When summer hits, it’s beer and ice cream all day, every day.


By Megan Westers

When it comes to summer treats, chances are you’re one of two types of people: the ice cream lover or the brew aficionado. If you’re like me, you have a deep love and appreciation for both during all times of the year. But when summer hits, it’s beer and ice cream all day, every day. Now, people are starting to mix the two, creating beer floats; a cool, creamy treat for nights by the lake (or on the couch).

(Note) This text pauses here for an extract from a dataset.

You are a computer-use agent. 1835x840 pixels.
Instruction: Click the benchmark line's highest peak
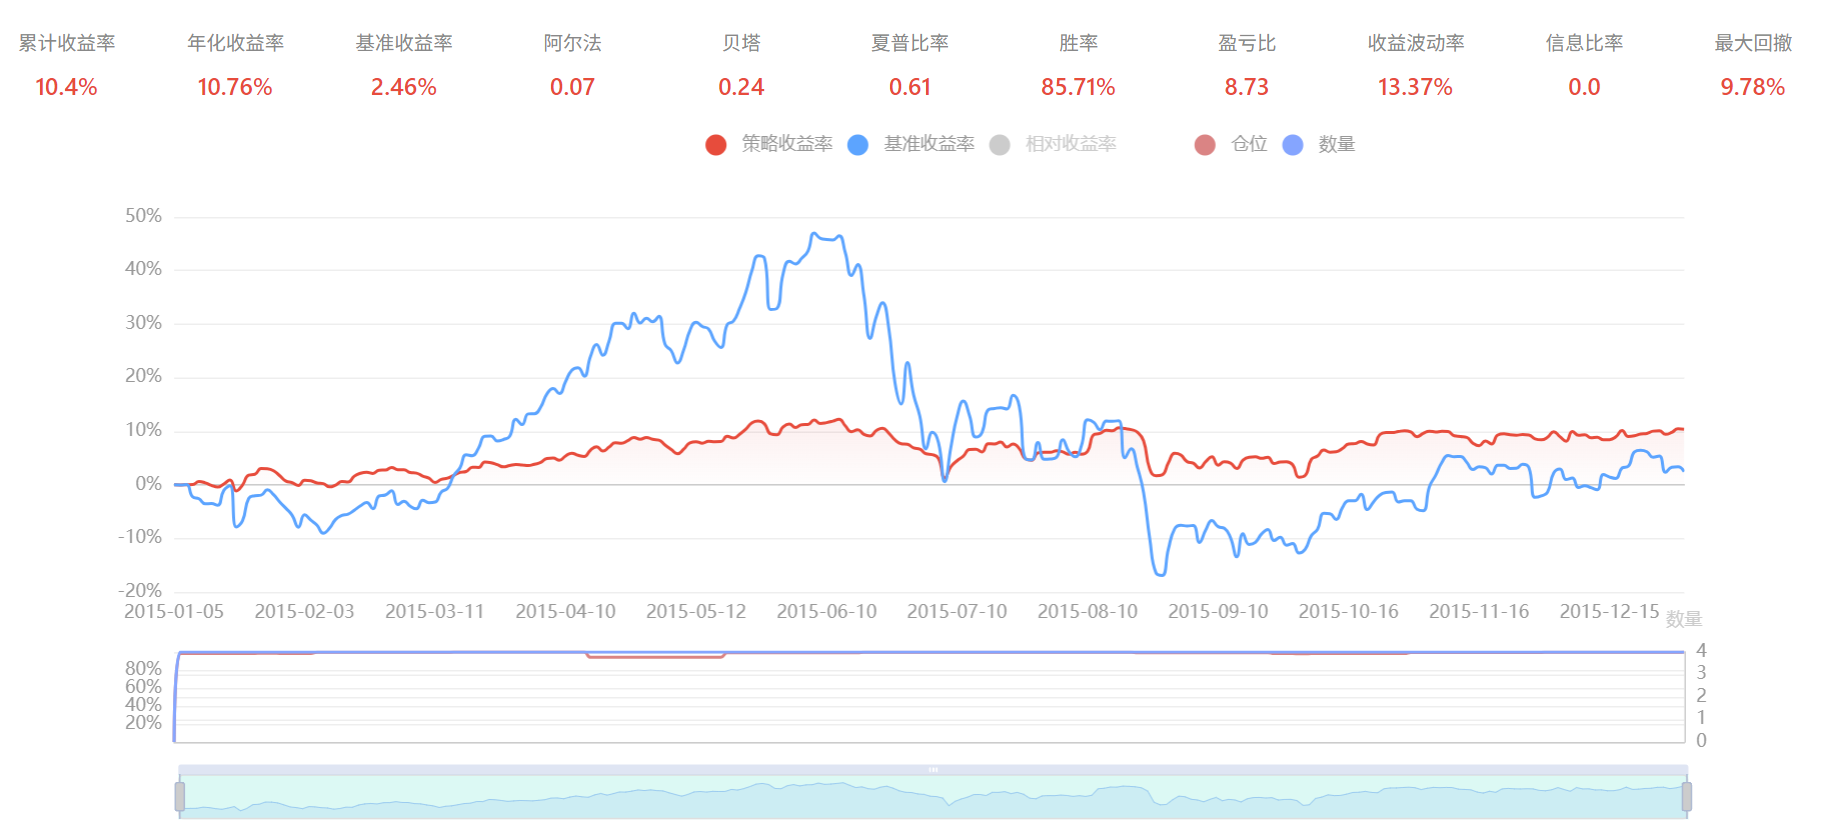tap(816, 234)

So, the good news is out — beer floats are what everyone’s drinking this summer. The bad news is that you actually can screw up a beer float if made with the wrong beer or paired with the wrong ice cream. Because beer floats are more difficult than the concept implies, here are some dos and don’ts to keep in mind when crafting your own.

Don’t: Assume that beer is the most important part of the float. The ice cream is the base of the drink and plays a huge role in the float. Think about choosing flavors that you would find in the types of beers that you prefer. If you enjoy fruity beers, you might want to choose a fruity ice cream. If you prefer coffee or chocolate flavored beers, choose a coffee or chocolate ice cream.

Do: Start by choosing your ice cream.

The ice cream flavor will determine which types of beers you can choose to pair it with. For example, if you want to stick with the more traditional vanilla ice cream, you can then pair it with a lot more beers than you can if you were to choose a chocolate-based ice cream or a fruity one.

Don’t: Choose light or extremely bitter beers. Many beer drinkers enjoy light beers as well as really hoppy, bitter beers, but these two extremes don’t typically work well for beer floats. In fact, they tend to fight against the flavors and textures that come with the ice cream. Many might come to the beer float concept with an “opposites attract” mentality, but this

is not the time or place. Bitter doesn’t pair well with sweet, and neither does the watered-down taste of a light beer.

Do: Choose heavier beers like stouts.

These beers tend to have a milder place on the bitterness scale, and come with lots of flavor. This, partnered with their creamier mouth feel, makes for a choice that pairs perfectly with ice cream.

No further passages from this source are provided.